I almost fell over. “A white … I ain’t a bloody eunuch!”
“You would have been if they had seen us. Did you not mark the baubles which decorated their lances? Those were the genitals of prisoners and enemies.”
A discouraging tidbit of information, you’ll allow, and if I’d seen the remotest chance of a flight to safety, or even known where the hell I was, I might well have turned tail on the spot, Napier or no Napier. But being entirely out of reckoning, I’d no choice but to follow on, trusting to luck and consoling myself that there are worse travelling companions than a long-legged expert savage who’s taken a passionate fancy to you. That’s the best of memory, when terrors and hardships no longer matter, and I can look back and still see her reclining by the stream, dabbling her toes as she anoints those sleek limbs with her cosmetic oil until they gleam like bronze in the firelight, humming softly as she plaits her braids, and lying back smiling with her head on her little wooden pillow, holding out a hand to me.
But if that first week had its idyllic moments, they ended when we crossed the Takazy and rode south into a new and horrible world. I’ve seen more war-scarred country than I care to remember, from the shattered ruin of the Summer Palace and the corpse-choked waters of the Sutlej to the putrid mud of the Crimea and the scorched highway blazed by Sherman from Atlanta to the sea, but what lay before us now was beyond description. Even the war of the Taipings, the bloodiest in human history, which seemed to carpet China with dead in heaps of countless thousands, was no more frightful than the charnel-house that Theodore had made in Lasta and Gondar and Begemder.
From the river down to Lake Tana is more than a hundred and twenty miles, and I doubt if we saw more than a score of living things in all that distance, bar vultures, hyenas, scorpions, and white ants, or a building whole and standing except for some of the flat-roofed stone houses which the better-off inhabit. Of the normal round thatched homes of the populace, there wasn’t one; every village and farm was a cold charred ruin in a vast graveyard where skeletons human and animal lay in the rubble. The fields and plain had been swept clean of people and their beasts; in the wooded valleys of the high country even the birds seemed to have gone, and we rode in an eerie silence. I dare say there were folk living in Micara and Sokar, small towns to which we gave a wide berth, as we did to the few ambas and adobe forts which showed signs of being occupied. I couldn’t fathom it, for plainly this had been a well-inhabited, prosperous land; where the devil had everyone gone?

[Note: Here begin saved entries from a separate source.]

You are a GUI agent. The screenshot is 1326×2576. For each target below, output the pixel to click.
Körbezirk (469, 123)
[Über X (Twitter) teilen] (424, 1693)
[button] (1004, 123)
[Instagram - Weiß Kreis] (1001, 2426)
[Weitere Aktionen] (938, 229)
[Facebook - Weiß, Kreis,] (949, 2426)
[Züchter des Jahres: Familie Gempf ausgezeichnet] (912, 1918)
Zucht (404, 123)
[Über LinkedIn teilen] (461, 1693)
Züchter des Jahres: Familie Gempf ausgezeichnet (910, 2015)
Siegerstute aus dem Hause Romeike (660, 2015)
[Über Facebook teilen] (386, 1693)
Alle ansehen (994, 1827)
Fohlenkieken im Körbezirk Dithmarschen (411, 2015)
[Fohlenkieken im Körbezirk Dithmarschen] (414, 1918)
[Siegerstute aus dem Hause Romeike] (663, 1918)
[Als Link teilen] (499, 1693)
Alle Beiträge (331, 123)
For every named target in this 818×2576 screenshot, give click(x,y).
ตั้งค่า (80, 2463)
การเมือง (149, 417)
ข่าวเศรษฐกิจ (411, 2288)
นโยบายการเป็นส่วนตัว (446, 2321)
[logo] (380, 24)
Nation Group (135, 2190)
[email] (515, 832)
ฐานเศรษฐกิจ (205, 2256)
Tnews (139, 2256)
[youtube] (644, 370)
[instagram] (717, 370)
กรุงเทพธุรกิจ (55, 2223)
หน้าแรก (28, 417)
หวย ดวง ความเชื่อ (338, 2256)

“Most of them are dead,” says Uliba. “This was rebel country, remember, and it is not Theodore’s way to spare any who resist him, man, woman or child. If we have seen none of Gobayzy’s troops it can mean only that they have gone south after Theodore – and doubtless the banditti have gone also, for what is left to steal in Lasta?” We had reined in on the outskirts of yet another ruined village, beside a little walled enclosure filled with a great pile of bones, many of them plainly belonging to infants. I ain’t over-queasy, as you know, but the thought of how they’d come to be there turned my stomach. Uliba viewed them dispassionately.
“Thus Theodore wins the love of his people. You see now why Habesh rejoices in your British invasion; whether it delivers your captives or not, it will surely destroy him.”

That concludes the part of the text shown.